La narración del periodista añadía que “en los aledaños del edificio se podían
ver los corros de personas, junto a sus colchones, muebles, maletas e, incluso,
alguna bombona. Algunos en sillas de ruedas y otros, con los carritos de sus
bebés. La tensión en el ambiente era palpable. Incluso, en algún momento,
llegaron a escucharse llantos y gritos desesperados a los agentes de la
Guardia Civil, que entraron en el inmueble para comprobar que estaba vacío.
También se veía otras familias que esperaban resignadas junto a sus enseres,
sentadas en sillas y bajo algunas sombrillas para refugiarse del sol mañanero”.
La escena descrita no ocurrió en una área deprimida y subdesarrollada de las
Islas. Tampoco estaba fechada en plena situación de cataclismo económico o
turístico. O en una etapa en la que los nacidos o residentes en esta tierra
estábamos abocados a emigrar, porque el Archipiélago no ofrecía
oportunidades de trabajo, cuando la necesidad y la miseria empujaban a cruzar
el Atlántico, en busca de las oportunidades que no surgían aquí.
De ahí que insistamos en que la escena descrita por el periodista tuvo lugar en
uno de los municipios con mayor renta de las Islas.

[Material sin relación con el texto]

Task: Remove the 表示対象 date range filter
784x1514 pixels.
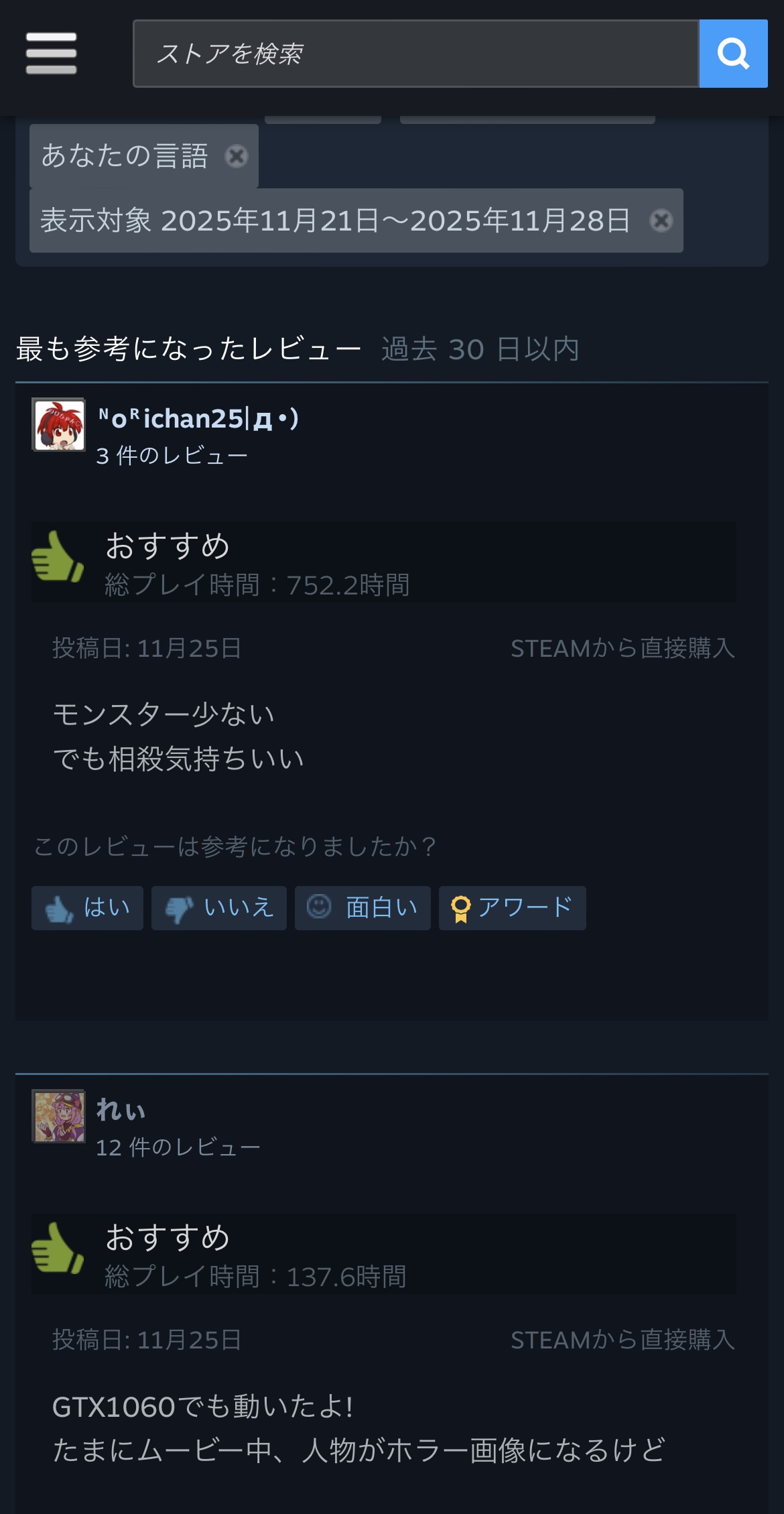Action: coord(661,220)
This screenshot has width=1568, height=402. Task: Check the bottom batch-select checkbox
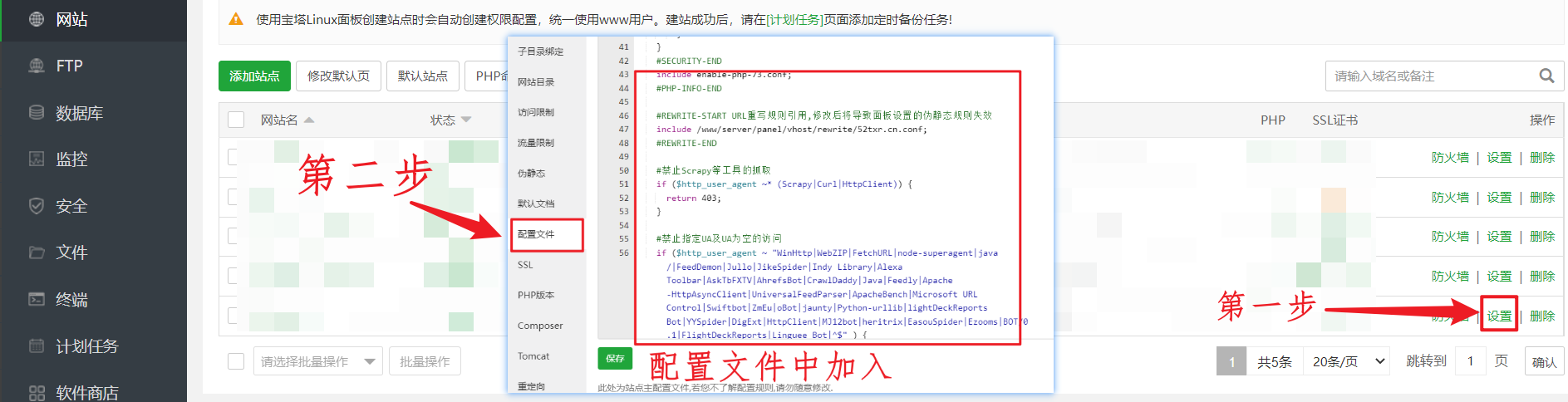(236, 361)
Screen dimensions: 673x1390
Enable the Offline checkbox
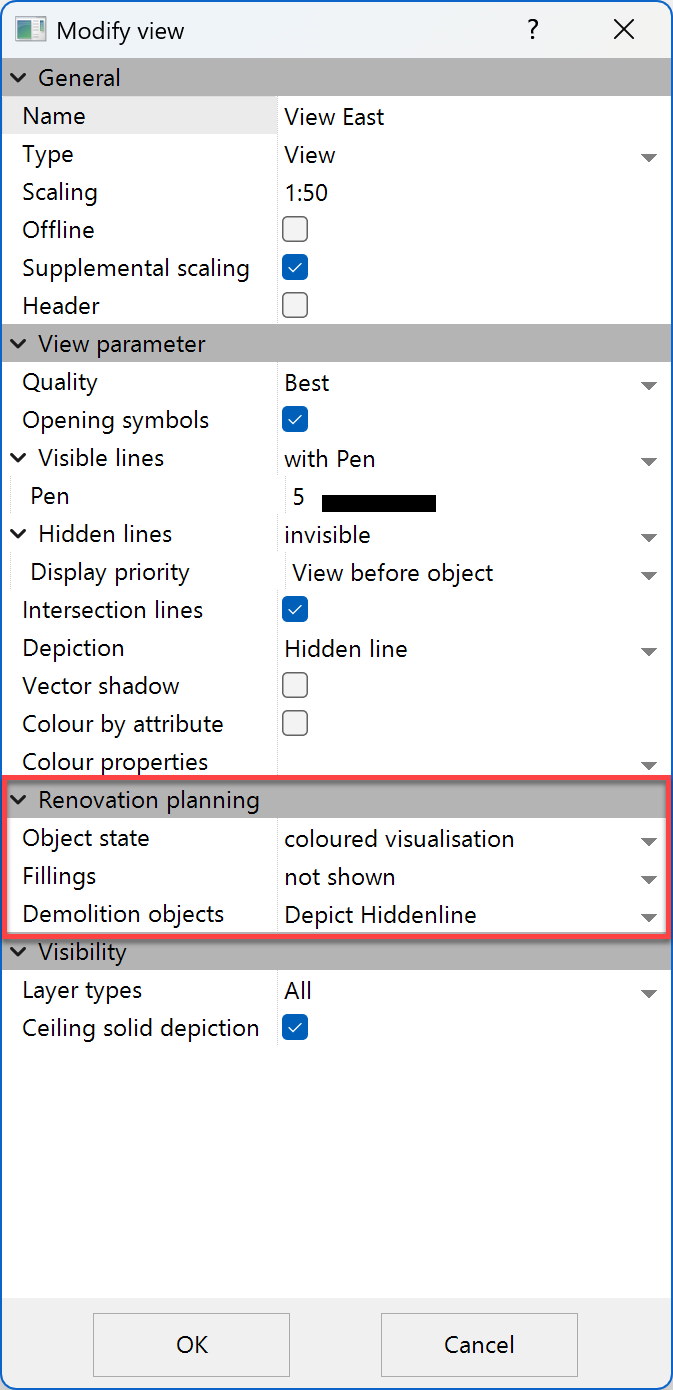coord(294,229)
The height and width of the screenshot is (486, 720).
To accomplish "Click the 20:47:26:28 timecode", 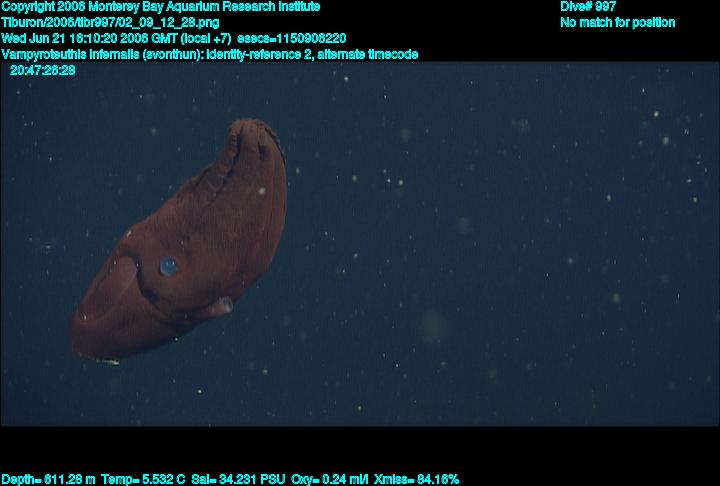I will (x=43, y=70).
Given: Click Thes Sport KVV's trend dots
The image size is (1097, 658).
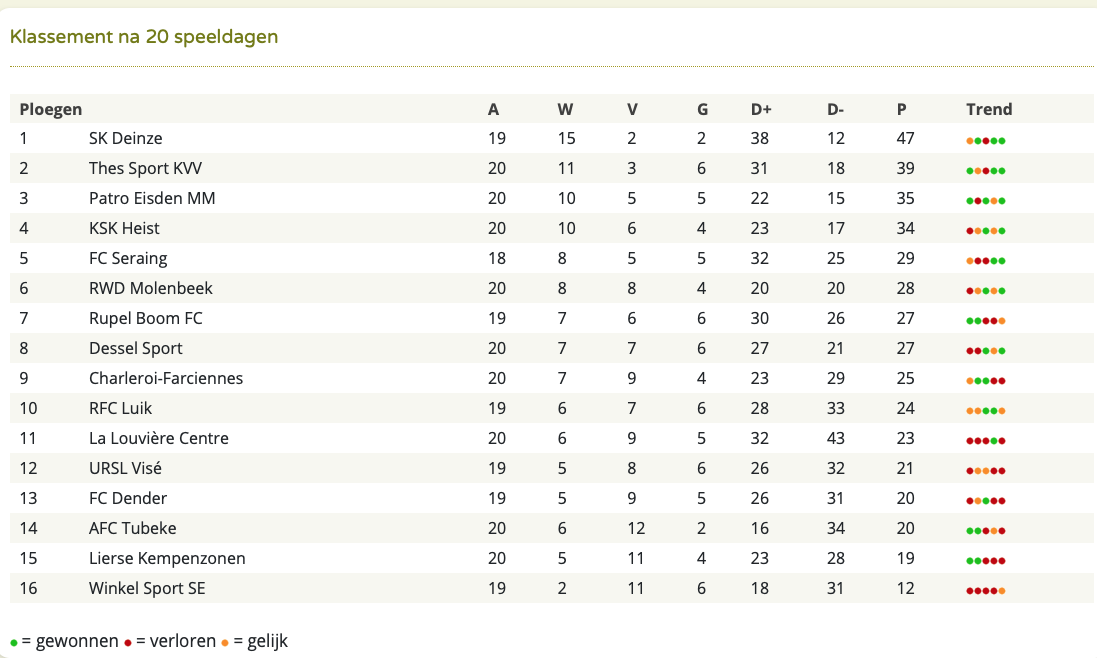Looking at the screenshot, I should pos(986,171).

En el corazón de la zona de
expansión turística de Tenerife y en unos momentos en los que nuestra
economía crece por encima de la media española, con la ocupación turística
pulverizando todos los récords históricos.
Por si fuera poco, los hechos sucedidos en la Costa del Silencio surgen en
medio de una queja generalizada, prácticamente en todos los sectores, acerca
de la escasez de mano de obra para un sinfín de ocupaciones. Y ello,
paradójicamente, cuando seguimos soportando unos niveles de paro entre los
más altos de Europa, por más que nuestra economía genere puestos de
trabajo, sin que los residentes hallen incentivos suficientes para emplearse.

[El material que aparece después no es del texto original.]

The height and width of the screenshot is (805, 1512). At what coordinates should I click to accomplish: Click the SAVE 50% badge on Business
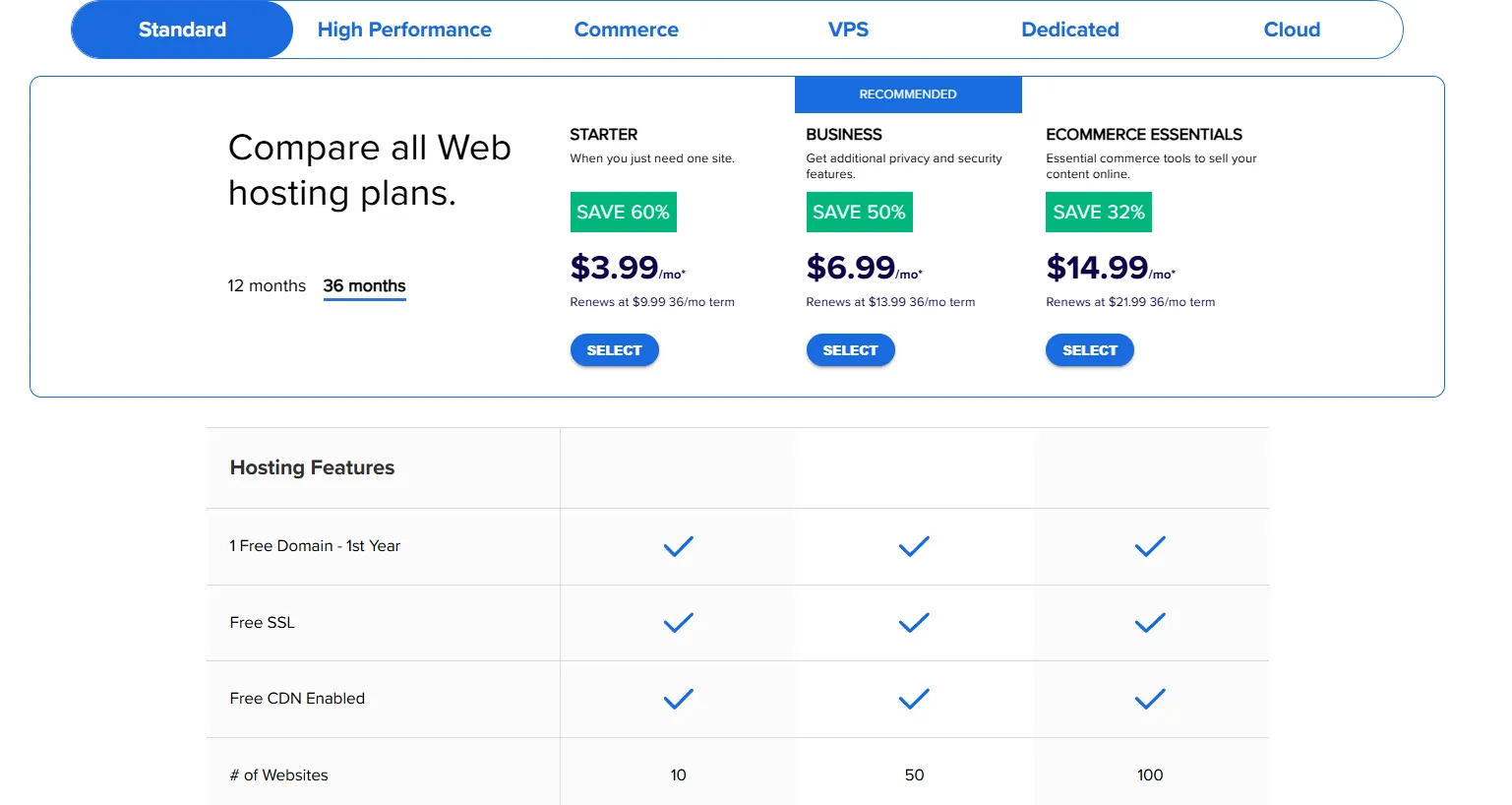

Con todo, la falta de incentivos para que la gente trabaje y la obtención de
ayudas a quienes no quieren hacerlo constituyen el cóctel perfecto para seguir
aproximándonos, poco a poco, a un modelo de sociedad más parecido al de
determinados países sudamericanos que a los más competitivos de occidente.

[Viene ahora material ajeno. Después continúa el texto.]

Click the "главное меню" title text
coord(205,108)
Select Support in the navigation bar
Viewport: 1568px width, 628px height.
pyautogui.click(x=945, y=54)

Mientras tanto, al tiempo que nuestro empresariado turístico anuncia otro lleno
para esta Semana Santa, persiste en su denuncia acerca de la perenne

escasez de mano de obra. No encuentran cocineros, ayudantes de cocina,
camareros, gobernantas, camareras de piso… Todo un contrasentido.
La carencia de medidas incentivadoras o coercitivas para ocupar a la población
desempleada empuja al sector a seguir acudiendo a la importación de mano de
obra foránea. En consecuencia, los trabajadores incorporados, procedentes del
exterior, pasarán a engrosar también las listas de usuarios de servicios públicos
como la sanidad y la educación. Demandarán unas viviendas cada vez más
escasas. Incrementarán el parque móvil de vehículos en carreteras de por sí
colapsadas…
Sin duda alguna, esta peliaguda situación a la que estamos llegando exige una
reflexión urgente, para la consiguiente toma de medidas, antes de que se
convierta en insostenible. La bonanza del sector turístico y un crecimiento
económico por encima del observado en el conjunto del Estado convierten en
injustificable cualquier bolsa de miseria, igual que problemas sociales
emergentes como el aludido en Costa de Silencio. Se trata de una amenaza
muy peligrosa sobre nuestra sostenibilidad social, que obliga a fijar la atención
en el problema y dejar de mirar hacia otro lado.